Nude Seated
Édouard Vuillard·1903
Historical Context
Nude Seated is an unusual subject within Vuillard's oeuvre, and its relatively private character reflects his discomfort with the female nude as an exhibited genre. While Bonnard made the intimate female nude — specifically his companion Marthe in the bathtub — a central and sustained subject, Vuillard's approach to the nude was more hesitant and occasional. His relationship with the female body in painting was shaped partly by his deeply intimate but apparently non-sexual relationship with his mother and partly by his long associations with women whose domestic and social roles were the primary subjects of his art. The seated pose, rendered with broad, simplified strokes rather than the fine modeling of academic nude painting, suggests a studio study made for personal purposes rather than for exhibition. The Morohashi Museum of Modern Art in Japan, which holds this canvas, reflects the significant Japanese collecting interest in Post-Impressionist European painting that developed in the late twentieth century.
Technical Analysis
The figure is modelled with broad, simplified strokes that define volume without fine detail. The palette is warm and restricted, with ochre and rose flesh tones set against an indeterminate background.
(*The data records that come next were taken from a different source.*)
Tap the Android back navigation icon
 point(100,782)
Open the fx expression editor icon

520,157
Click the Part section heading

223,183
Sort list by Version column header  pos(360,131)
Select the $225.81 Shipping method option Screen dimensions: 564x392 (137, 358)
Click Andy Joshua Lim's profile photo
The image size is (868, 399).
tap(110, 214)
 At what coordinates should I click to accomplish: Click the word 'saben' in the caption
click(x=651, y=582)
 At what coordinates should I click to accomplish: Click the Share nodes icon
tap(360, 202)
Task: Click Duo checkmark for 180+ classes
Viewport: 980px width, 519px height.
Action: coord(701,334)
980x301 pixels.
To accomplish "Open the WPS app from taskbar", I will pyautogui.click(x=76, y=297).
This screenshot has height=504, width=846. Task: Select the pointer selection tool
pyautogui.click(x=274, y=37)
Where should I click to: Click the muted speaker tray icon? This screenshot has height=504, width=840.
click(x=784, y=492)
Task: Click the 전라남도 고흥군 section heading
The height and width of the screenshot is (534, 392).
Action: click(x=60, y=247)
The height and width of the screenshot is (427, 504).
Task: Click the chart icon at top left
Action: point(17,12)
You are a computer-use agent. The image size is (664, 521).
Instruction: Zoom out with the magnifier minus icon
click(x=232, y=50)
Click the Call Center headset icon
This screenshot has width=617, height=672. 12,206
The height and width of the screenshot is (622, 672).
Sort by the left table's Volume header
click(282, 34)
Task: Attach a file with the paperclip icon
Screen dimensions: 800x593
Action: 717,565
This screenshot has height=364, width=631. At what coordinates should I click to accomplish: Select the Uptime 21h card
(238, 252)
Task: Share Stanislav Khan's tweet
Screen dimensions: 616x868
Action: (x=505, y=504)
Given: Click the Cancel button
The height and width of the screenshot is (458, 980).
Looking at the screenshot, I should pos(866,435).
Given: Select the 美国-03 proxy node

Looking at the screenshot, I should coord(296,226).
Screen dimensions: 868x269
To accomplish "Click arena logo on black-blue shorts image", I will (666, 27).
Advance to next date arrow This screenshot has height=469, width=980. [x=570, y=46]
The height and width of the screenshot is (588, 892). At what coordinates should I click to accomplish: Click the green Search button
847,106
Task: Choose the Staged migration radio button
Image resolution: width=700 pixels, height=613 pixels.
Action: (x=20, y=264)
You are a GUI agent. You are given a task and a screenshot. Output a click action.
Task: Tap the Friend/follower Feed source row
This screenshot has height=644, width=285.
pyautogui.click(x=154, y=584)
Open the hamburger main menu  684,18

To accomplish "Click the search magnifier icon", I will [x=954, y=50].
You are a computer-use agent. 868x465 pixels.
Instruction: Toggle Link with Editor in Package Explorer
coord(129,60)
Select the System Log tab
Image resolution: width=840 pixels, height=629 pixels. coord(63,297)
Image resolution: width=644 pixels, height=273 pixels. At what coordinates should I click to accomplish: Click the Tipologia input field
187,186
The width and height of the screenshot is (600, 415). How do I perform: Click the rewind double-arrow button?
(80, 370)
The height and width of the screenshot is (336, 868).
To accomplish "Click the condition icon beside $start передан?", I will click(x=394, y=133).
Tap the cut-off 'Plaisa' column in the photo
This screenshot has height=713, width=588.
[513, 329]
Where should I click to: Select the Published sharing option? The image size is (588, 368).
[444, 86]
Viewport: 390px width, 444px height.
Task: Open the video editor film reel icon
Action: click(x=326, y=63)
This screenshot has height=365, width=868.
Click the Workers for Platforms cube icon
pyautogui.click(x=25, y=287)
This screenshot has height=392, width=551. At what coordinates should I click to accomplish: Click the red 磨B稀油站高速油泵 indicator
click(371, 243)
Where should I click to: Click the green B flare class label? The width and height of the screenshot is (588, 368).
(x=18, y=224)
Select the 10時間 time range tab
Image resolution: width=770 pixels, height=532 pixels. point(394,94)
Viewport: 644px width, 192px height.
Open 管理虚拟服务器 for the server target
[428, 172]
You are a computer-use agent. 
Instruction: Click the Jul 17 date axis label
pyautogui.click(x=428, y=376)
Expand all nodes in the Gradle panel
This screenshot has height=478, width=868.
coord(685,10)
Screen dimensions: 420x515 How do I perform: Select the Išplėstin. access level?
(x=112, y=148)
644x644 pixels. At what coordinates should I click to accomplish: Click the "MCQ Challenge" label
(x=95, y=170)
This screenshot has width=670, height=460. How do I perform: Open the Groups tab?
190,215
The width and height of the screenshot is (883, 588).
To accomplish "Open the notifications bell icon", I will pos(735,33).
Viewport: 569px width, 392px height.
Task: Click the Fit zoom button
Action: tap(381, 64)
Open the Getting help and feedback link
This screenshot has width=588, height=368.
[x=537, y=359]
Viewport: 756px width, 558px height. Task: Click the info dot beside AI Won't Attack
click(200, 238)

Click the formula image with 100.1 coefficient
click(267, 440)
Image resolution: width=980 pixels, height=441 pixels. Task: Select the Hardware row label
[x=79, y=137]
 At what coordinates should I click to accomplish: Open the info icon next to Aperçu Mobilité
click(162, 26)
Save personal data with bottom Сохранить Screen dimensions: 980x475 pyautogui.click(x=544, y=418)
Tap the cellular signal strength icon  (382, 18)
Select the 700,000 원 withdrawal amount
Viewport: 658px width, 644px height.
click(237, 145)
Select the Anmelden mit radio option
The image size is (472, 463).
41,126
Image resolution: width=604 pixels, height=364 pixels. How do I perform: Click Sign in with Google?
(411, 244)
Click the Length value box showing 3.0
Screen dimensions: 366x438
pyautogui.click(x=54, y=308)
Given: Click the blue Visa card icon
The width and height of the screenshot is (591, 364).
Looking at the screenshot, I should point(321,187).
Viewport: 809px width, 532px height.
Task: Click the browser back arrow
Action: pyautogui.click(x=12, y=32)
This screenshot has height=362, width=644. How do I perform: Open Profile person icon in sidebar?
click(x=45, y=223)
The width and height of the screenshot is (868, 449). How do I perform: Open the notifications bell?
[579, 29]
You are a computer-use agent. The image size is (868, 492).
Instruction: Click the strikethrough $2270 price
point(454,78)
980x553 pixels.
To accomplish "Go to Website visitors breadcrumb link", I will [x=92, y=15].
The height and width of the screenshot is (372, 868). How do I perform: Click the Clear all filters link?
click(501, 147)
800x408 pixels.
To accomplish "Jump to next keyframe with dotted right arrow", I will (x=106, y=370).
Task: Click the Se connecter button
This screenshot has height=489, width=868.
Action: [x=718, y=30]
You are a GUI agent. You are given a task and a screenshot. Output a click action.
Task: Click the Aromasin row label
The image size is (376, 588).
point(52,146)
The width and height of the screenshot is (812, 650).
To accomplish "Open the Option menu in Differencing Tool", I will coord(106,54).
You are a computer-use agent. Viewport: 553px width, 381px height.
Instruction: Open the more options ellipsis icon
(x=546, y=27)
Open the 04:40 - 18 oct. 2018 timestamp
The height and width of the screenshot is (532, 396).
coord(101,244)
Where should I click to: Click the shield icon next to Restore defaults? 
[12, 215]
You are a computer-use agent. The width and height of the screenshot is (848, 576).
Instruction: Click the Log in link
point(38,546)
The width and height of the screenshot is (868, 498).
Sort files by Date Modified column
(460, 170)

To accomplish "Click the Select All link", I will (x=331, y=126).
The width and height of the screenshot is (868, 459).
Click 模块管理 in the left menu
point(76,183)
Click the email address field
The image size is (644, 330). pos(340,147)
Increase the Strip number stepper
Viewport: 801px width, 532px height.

Vuillard maintains his characteristic suppression of sharp tonal contrast, so the figure emerges gradually from the surrounding space rather than asserting itself dramatically.
Look Closer
- ◆The seated nude is embedded in a domestic interior whose wallpaper is as present as she is.
- ◆Vuillard's characteristic pattern-merging causes the figure's back to partially dissolve into.
- ◆Turned slightly away from the viewer, the pose maintains the privacy of the Nabi domestic subject.
- ◆Warm ochre and reddish tones in the room's decor give the nude's flesh an integrated quality.